SeqVerify allows for a --spurious_filtering_threshold parameter to be set to control how tightly the filtering of extremely high coverage (and therefore likely spurious for actual insertions) sites is performed. Filtered areas will not be printed out in the insertion site readout, but will be printed to stdout as the pipeline is running for logging purposes.

By default, this is set to 0.00001, meaning the pipeline filters out any area with a coverage higher than what we would expect 1-0.00001 = 99.9999% of the areas in the genome to have. This feature can be turned off by setting --spurious_filtering_threshold 0, in which case no filtering will be performed and every insertion site will be reported upon.

Frequently Asked Questions

Why am I getting a BCFTools error?

Certain builds of bcftools may not be compatible with all Linux distributions. If the pipeline raises “bcftools: error while loading shared libraries: libgsl.so.25: cannot open shared object file: No such file or directory”, please try forcing Conda to use the Bioconda channel to install bcftools. You can do this by setting your .condarc file to:

channel_priority: strict
channels:
  - bioconda
  - conda-forge
  - defaults

Can multiple fastq files for the same genome be used in the same command?

No, --reads_1 and --reads_2 can each only take a single fastq file. If you have more than one fastq file for the same genome and want to use SeqVerify on your data, please concatenate all the forward reads together in one file and all the backward reads together in another file through the cat command.

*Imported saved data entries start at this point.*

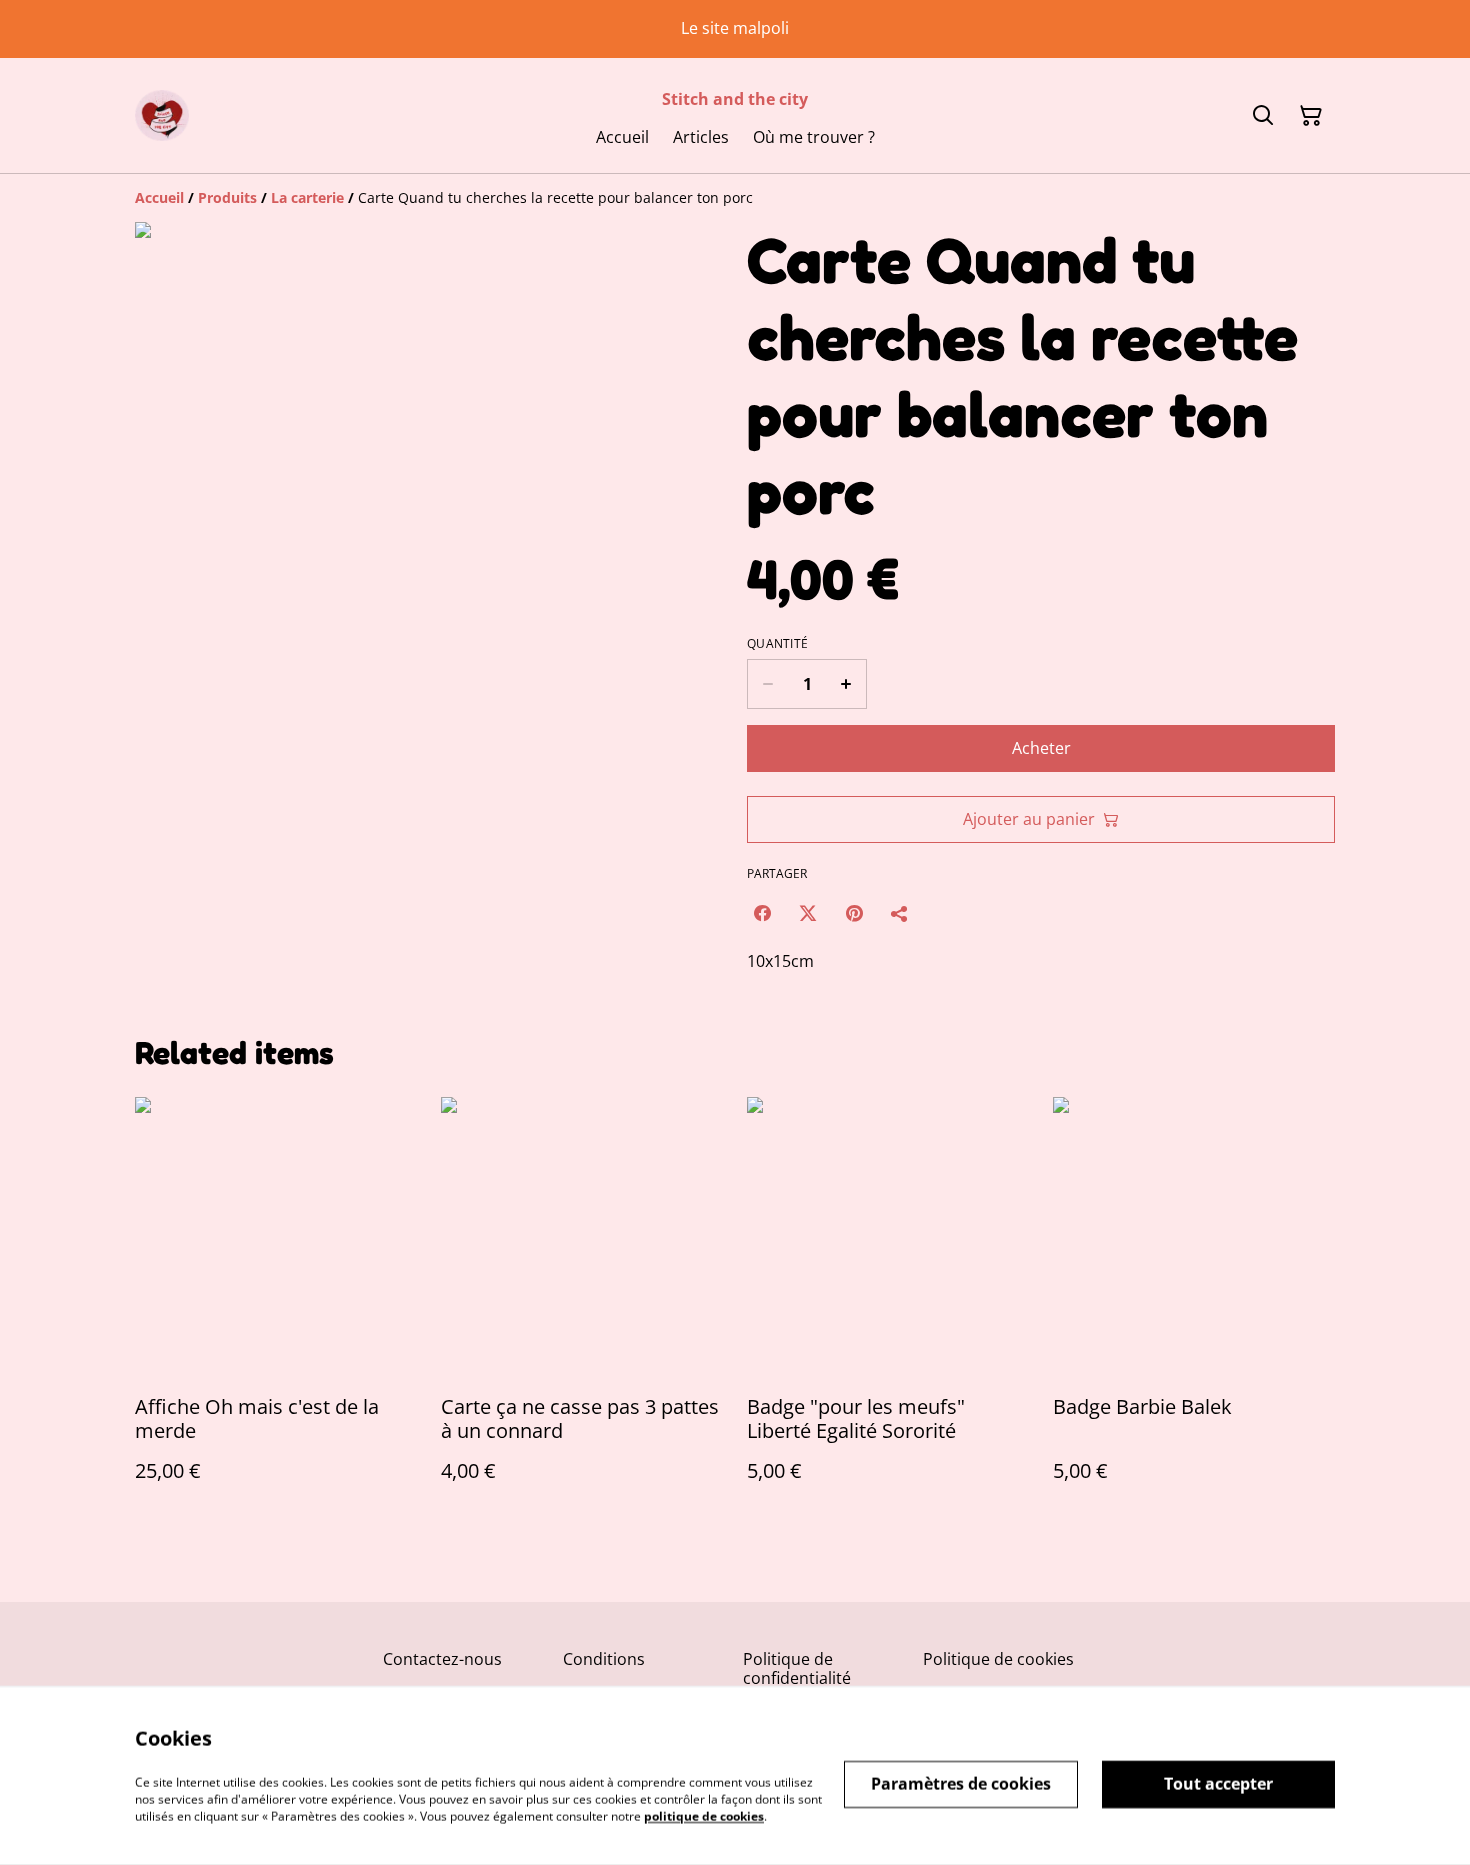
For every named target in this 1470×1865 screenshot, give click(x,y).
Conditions (604, 1659)
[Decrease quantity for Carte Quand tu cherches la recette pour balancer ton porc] (767, 684)
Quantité (777, 644)
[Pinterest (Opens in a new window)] (854, 913)
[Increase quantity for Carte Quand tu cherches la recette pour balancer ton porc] (846, 684)
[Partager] (900, 913)
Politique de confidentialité (797, 1668)
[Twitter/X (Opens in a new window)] (808, 913)
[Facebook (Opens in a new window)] (762, 913)
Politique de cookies (998, 1659)
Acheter (1041, 748)
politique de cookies (704, 1815)
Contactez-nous (442, 1659)
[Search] (1263, 116)
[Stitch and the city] (162, 115)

Are insertions of human DNA detected in the insertion site detection portion of the pipeline?

Insertions of mitochondrial human DNA can be detected using the --mitochondrial flag. Insertions of non-mitochondrial human DNA are not currently detectable in SeqVerify, but other tools (such as IGV) can be used to find them manually.

Are insertions of mitochondrial DNA a sign of contamination/degraded data?

Not necessarily: chromosomal insertions of mitochondrial human DNA are relatively common within the human genome, and are usually not signs of contamination unless unexpectedly found at a known insertion site.